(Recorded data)
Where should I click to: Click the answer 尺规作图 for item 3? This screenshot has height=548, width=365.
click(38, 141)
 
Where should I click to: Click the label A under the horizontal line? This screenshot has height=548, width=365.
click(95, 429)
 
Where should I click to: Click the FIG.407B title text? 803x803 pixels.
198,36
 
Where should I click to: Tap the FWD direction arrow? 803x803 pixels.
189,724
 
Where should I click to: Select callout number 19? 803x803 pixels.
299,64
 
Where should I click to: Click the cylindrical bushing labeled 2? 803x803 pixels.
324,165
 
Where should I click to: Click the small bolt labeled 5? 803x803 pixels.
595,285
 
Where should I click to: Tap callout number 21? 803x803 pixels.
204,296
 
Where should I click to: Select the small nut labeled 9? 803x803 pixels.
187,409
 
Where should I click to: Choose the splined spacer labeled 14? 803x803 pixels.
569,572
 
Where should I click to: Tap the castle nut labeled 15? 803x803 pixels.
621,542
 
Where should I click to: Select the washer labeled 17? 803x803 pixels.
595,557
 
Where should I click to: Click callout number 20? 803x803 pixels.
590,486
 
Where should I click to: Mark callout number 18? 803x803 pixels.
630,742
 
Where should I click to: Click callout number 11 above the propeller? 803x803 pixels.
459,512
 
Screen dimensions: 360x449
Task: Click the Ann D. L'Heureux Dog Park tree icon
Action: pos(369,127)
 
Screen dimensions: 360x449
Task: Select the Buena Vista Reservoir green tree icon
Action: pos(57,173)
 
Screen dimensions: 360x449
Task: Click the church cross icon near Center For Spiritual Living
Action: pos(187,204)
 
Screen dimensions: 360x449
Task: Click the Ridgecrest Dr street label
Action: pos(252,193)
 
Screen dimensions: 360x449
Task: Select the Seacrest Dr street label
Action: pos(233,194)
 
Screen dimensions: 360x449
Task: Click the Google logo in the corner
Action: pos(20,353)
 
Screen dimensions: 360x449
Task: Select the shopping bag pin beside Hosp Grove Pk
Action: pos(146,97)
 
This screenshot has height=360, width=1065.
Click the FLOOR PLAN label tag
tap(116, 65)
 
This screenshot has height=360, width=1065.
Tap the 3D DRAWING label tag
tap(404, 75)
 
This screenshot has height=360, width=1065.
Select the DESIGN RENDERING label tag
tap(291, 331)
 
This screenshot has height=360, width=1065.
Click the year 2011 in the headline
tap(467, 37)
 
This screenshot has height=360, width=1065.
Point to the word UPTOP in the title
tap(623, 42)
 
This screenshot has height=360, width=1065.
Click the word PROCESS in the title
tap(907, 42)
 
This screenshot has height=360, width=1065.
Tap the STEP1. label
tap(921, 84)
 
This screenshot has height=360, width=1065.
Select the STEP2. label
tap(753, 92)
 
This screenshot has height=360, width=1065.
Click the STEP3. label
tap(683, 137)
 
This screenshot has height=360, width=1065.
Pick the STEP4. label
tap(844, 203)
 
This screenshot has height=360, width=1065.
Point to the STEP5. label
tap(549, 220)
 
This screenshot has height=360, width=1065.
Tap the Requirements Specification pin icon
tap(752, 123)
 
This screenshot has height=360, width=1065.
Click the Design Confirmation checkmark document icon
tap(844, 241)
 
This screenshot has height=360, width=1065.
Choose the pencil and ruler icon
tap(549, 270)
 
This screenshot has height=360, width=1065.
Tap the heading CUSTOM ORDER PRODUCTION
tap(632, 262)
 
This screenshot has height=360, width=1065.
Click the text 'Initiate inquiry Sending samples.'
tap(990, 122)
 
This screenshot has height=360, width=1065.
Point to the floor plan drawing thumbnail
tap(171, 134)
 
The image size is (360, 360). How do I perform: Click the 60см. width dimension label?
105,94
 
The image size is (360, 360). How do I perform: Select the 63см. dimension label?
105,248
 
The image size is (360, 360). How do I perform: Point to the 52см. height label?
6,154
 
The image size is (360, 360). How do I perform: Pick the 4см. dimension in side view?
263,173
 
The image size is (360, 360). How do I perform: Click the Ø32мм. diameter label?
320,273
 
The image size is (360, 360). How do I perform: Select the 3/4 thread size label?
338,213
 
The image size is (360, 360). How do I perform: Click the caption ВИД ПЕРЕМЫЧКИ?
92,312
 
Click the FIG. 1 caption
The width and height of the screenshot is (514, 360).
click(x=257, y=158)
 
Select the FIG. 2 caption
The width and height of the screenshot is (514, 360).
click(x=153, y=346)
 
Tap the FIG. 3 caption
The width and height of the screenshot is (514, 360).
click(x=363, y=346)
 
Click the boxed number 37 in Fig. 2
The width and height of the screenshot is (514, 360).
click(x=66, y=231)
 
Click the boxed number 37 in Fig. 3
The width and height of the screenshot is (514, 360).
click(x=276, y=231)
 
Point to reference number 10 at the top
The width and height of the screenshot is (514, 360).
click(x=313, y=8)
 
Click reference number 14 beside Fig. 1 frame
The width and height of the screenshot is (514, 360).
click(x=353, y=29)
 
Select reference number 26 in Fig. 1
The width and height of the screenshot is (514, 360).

**Task to complete**
Edit all of the lines above so that each "street label" reads "road name", keeping everything else the same.

**Correct response**
Where should I click to: Click the answer 尺规作图 for item 3? This screenshot has height=548, width=365.
click(38, 141)
 
Where should I click to: Click the label A under the horizontal line? This screenshot has height=548, width=365.
click(95, 429)
 
Where should I click to: Click the FIG.407B title text? 803x803 pixels.
198,36
 
Where should I click to: Tap the FWD direction arrow? 803x803 pixels.
189,724
 
Where should I click to: Select callout number 19? 803x803 pixels.
299,64
 
Where should I click to: Click the cylindrical bushing labeled 2? 803x803 pixels.
324,165
 
Where should I click to: Click the small bolt labeled 5? 803x803 pixels.
595,285
 
Where should I click to: Tap callout number 21? 803x803 pixels.
204,296
 
Where should I click to: Select the small nut labeled 9? 803x803 pixels.
187,409
 
Where should I click to: Choose the splined spacer labeled 14? 803x803 pixels.
569,572
 
Where should I click to: Tap the castle nut labeled 15? 803x803 pixels.
621,542
 
Where should I click to: Select the washer labeled 17? 803x803 pixels.
595,557
 
Where should I click to: Click callout number 20? 803x803 pixels.
590,486
 
Where should I click to: Mark callout number 18? 803x803 pixels.
630,742
 
Where should I click to: Click callout number 11 above the propeller? 803x803 pixels.
459,512
 
Screen dimensions: 360x449
Task: Click the Ann D. L'Heureux Dog Park tree icon
Action: pos(369,127)
 
Screen dimensions: 360x449
Task: Select the Buena Vista Reservoir green tree icon
Action: pos(57,173)
 
Screen dimensions: 360x449
Task: Click the church cross icon near Center For Spiritual Living
Action: pos(187,204)
 
Screen dimensions: 360x449
Task: Click the Ridgecrest Dr road name
Action: pos(252,193)
 
Screen dimensions: 360x449
Task: Select the Seacrest Dr road name
Action: pos(233,194)
 
Screen dimensions: 360x449
Task: Click the Google logo in the corner
Action: pos(20,353)
 
Screen dimensions: 360x449
Task: Select the shopping bag pin beside Hosp Grove Pk
Action: pos(146,97)
 
This screenshot has height=360, width=1065.
Click the FLOOR PLAN label tag
tap(116, 65)
 
This screenshot has height=360, width=1065.
Tap the 3D DRAWING label tag
tap(404, 75)
 
This screenshot has height=360, width=1065.
Select the DESIGN RENDERING label tag
tap(291, 331)
 
This screenshot has height=360, width=1065.
Click the year 2011 in the headline
tap(467, 37)
 
This screenshot has height=360, width=1065.
Point to the word UPTOP in the title
tap(623, 42)
 
This screenshot has height=360, width=1065.
Click the word PROCESS in the title
tap(907, 42)
 
This screenshot has height=360, width=1065.
Tap the STEP1. label
tap(921, 84)
 
This screenshot has height=360, width=1065.
Select the STEP2. label
tap(753, 92)
 
This screenshot has height=360, width=1065.
Click the STEP3. label
tap(683, 137)
 
This screenshot has height=360, width=1065.
Pick the STEP4. label
tap(844, 203)
 
This screenshot has height=360, width=1065.
Point to the STEP5. label
tap(549, 220)
 
This screenshot has height=360, width=1065.
Tap the Requirements Specification pin icon
tap(752, 123)
 
This screenshot has height=360, width=1065.
Click the Design Confirmation checkmark document icon
tap(844, 241)
 
This screenshot has height=360, width=1065.
Choose the pencil and ruler icon
tap(549, 270)
 
This screenshot has height=360, width=1065.
Tap the heading CUSTOM ORDER PRODUCTION
tap(632, 262)
 
This screenshot has height=360, width=1065.
Click the text 'Initiate inquiry Sending samples.'
tap(990, 122)
 
This screenshot has height=360, width=1065.
Point to the floor plan drawing thumbnail
tap(171, 134)
 
The image size is (360, 360). How do I perform: Click the 60см. width dimension label?
105,94
 
The image size is (360, 360). How do I perform: Select the 63см. dimension label?
105,248
 
The image size is (360, 360). How do I perform: Point to the 52см. height label?
6,154
 
The image size is (360, 360). How do I perform: Pick the 4см. dimension in side view?
263,173
 
The image size is (360, 360). How do I perform: Click the Ø32мм. diameter label?
320,273
 
The image size is (360, 360). How do I perform: Select the 3/4 thread size label?
338,213
 
The image size is (360, 360). How do I perform: Click the caption ВИД ПЕРЕМЫЧКИ?
92,312
 
Click the FIG. 1 caption
The width and height of the screenshot is (514, 360).
click(x=257, y=158)
 
Select the FIG. 2 caption
The width and height of the screenshot is (514, 360).
click(x=153, y=346)
 
Tap the FIG. 3 caption
The width and height of the screenshot is (514, 360).
click(x=363, y=346)
 
Click the boxed number 37 in Fig. 2
The width and height of the screenshot is (514, 360).
click(x=66, y=231)
 
Click the boxed number 37 in Fig. 3
The width and height of the screenshot is (514, 360).
click(x=276, y=231)
 
Point to reference number 10 at the top
The width and height of the screenshot is (514, 360).
click(x=313, y=8)
 
Click reference number 14 beside Fig. 1 frame
The width and height of the screenshot is (514, 360).
click(x=353, y=29)
 
Select reference number 26 in Fig. 1
The width and height of the screenshot is (514, 360).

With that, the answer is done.